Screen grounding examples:

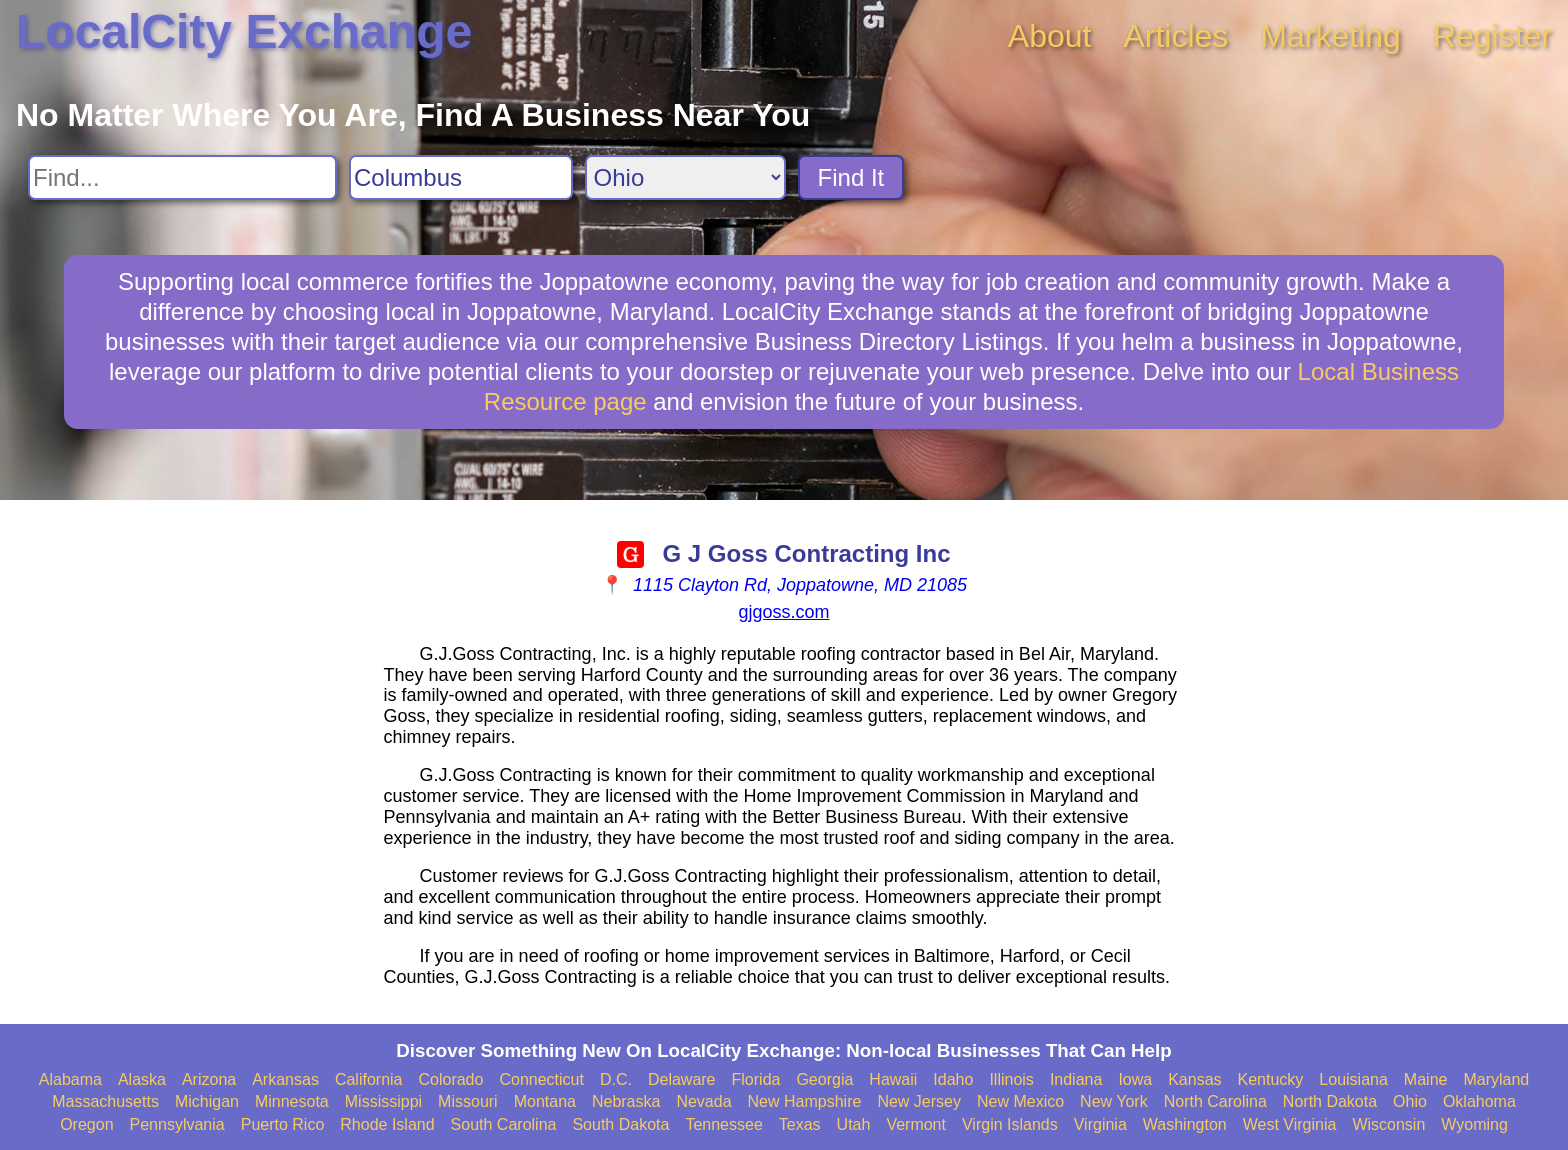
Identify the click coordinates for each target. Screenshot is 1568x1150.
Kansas (1194, 1079)
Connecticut (541, 1079)
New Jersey (919, 1101)
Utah (854, 1124)
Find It (851, 177)
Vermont (916, 1124)
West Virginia (1290, 1124)
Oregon (86, 1124)
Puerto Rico (283, 1124)
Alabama (70, 1079)
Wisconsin (1388, 1124)
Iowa (1135, 1079)
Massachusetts (105, 1101)
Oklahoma (1479, 1101)
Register (1492, 36)
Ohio (1410, 1101)
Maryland (1496, 1079)
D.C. (616, 1079)
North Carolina (1215, 1101)
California (369, 1079)
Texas (800, 1124)
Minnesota (292, 1101)
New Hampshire (805, 1101)
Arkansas (285, 1079)
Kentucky (1271, 1079)
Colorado (450, 1079)
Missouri (468, 1101)
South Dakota (620, 1124)
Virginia (1100, 1124)
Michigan (207, 1101)
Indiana (1076, 1079)
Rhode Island (387, 1124)
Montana (545, 1101)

- _Problem to work on_
Extract the records from the line containing "Vermont (916, 1124)" through the end of the records, inclusive, and repeat them unchanged.

- _Completed task_
Vermont (916, 1124)
West Virginia (1290, 1124)
Oregon (86, 1124)
Puerto Rico (283, 1124)
Alabama (70, 1079)
Wisconsin (1388, 1124)
Iowa (1135, 1079)
Massachusetts (105, 1101)
Oklahoma (1479, 1101)
Register (1492, 36)
Ohio (1410, 1101)
Maryland (1496, 1079)
D.C. (616, 1079)
North Carolina (1215, 1101)
California (369, 1079)
Texas (800, 1124)
Minnesota (292, 1101)
New Hampshire (805, 1101)
Arkansas (285, 1079)
Kentucky (1271, 1079)
Colorado (450, 1079)
Missouri (468, 1101)
South Dakota (620, 1124)
Virginia (1100, 1124)
Michigan (207, 1101)
Indiana (1076, 1079)
Rhode Island (387, 1124)
Montana (545, 1101)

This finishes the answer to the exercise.